From The Guardian on Justice Jackson:
For nearly an hour, Edmund LaCour, Alabama’s solicitor general, had been laying out the case for why his state’s congressional map did not discriminate against Black voters. The plaintiffs in the case, Merrill v Milligan, showed it was possible to draw a map with two majority-Black districts instead of one, but LaCour argued that was only possible if a mapmaker went out of their way to consider race. He argued that was inconsistent with the US constitution’s 14th amendment, which guarantees all citizens, regardless of their skin color, are treated equally under the law.
Jackson quickly started taking a scalpel to his argument. She was confused, she said, as to why considering race created a problem under the 14th amendment.
“I don’t think we can assume that just because race is taken into account that that necessarily creates an equal protection problem,” she said. History, she said, showed that the founders and framers adopted the 14th amendment “in a race-conscious way.
“That they were, in fact, trying to ensure that people who had been discriminated against, the freed men in – during the reconstructive – reconstruction period were actually brought equal to everyone else in the society.”
She continued for nearly four minutes uninterrupted, laying out historical evidence and analysis supporting the idea that the 14th amendment was designed to be race-conscious. By the time she finished speaking, it appeared to be one of the longest speeches ever made during an oral argument, according to Adam Feldman, who tracks supreme court statistics at Empirical Scotus. By the end of the argument, the rookie justice had spoken more than any of her colleagues on the bench, Feldman noted.

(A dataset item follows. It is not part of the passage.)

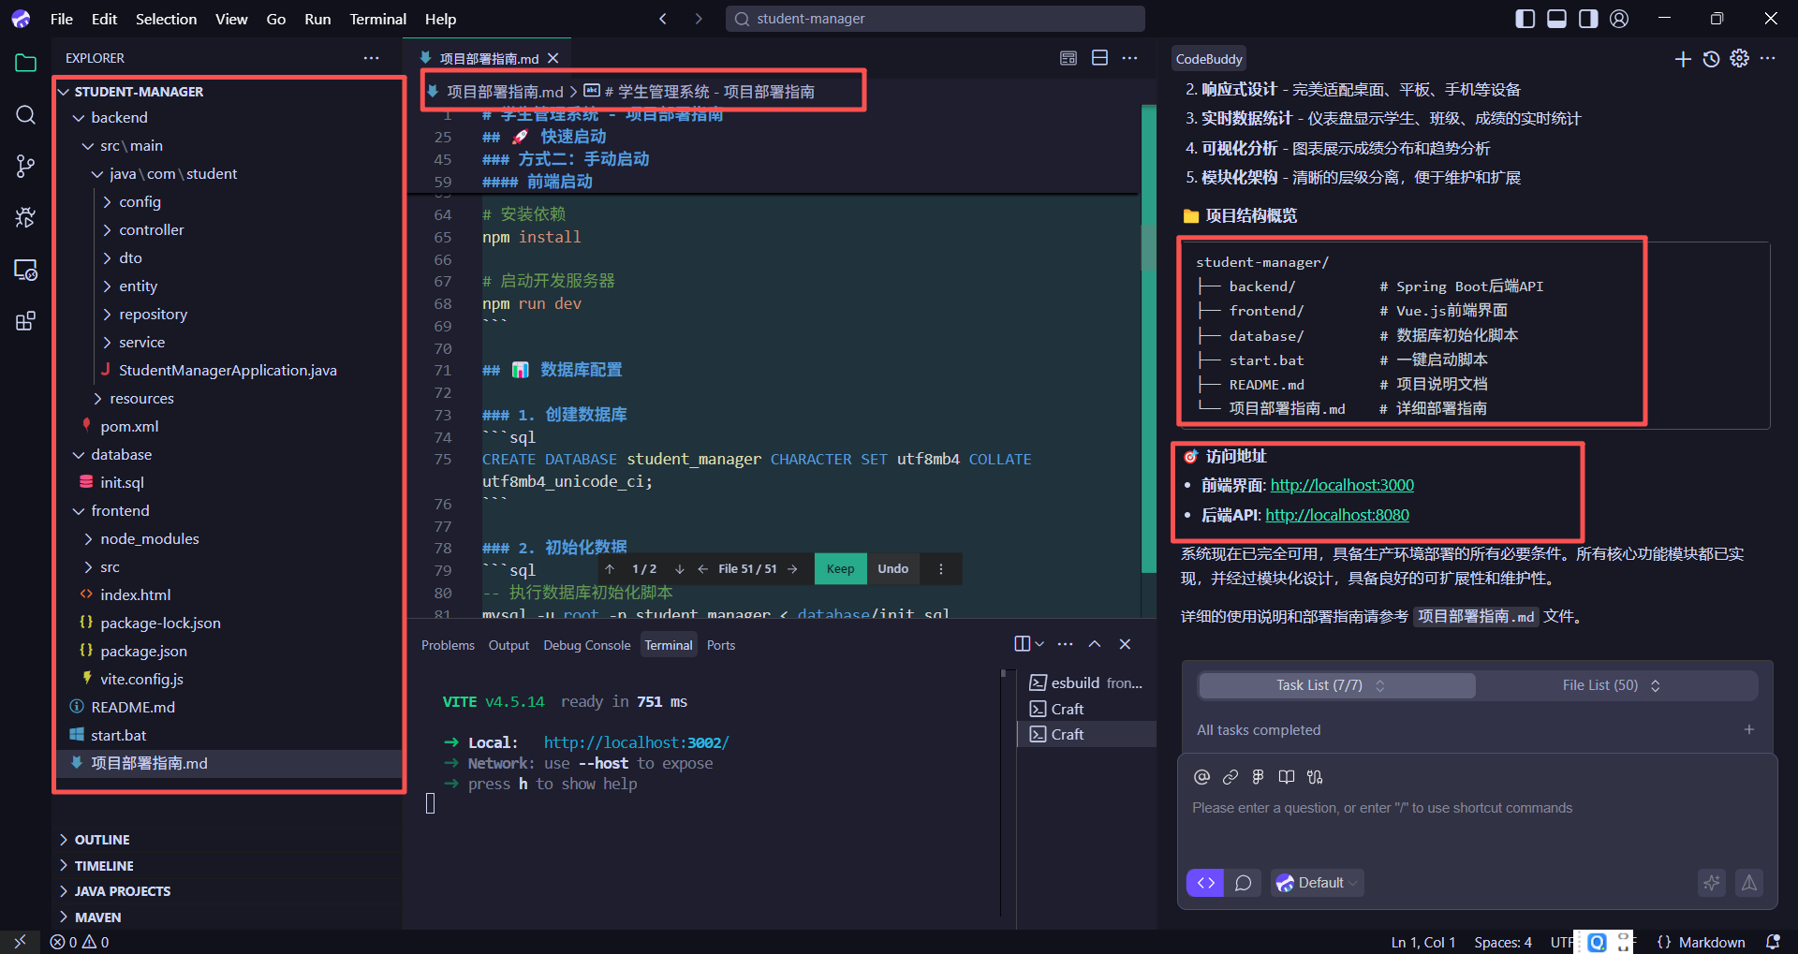Open the Search view in activity bar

Today as I read, Justice Jackson’s words reminded me of all the tragic history and imbued me with joy that this has been confronted so clearly at the Supreme Court. “All she did” was remind the Court about the purpose for which the 14th Amendment was passed and ratified. The so called “Originalists” were shown their hypocrisy for choosing to employ that vague and devious originalism only on the cases their partisan extremism demanded of them.
(I’m not trying to imply that I think “corporations are people” will one day be overturned. But this was very nice to hear for its defense of the 14th Amendment.)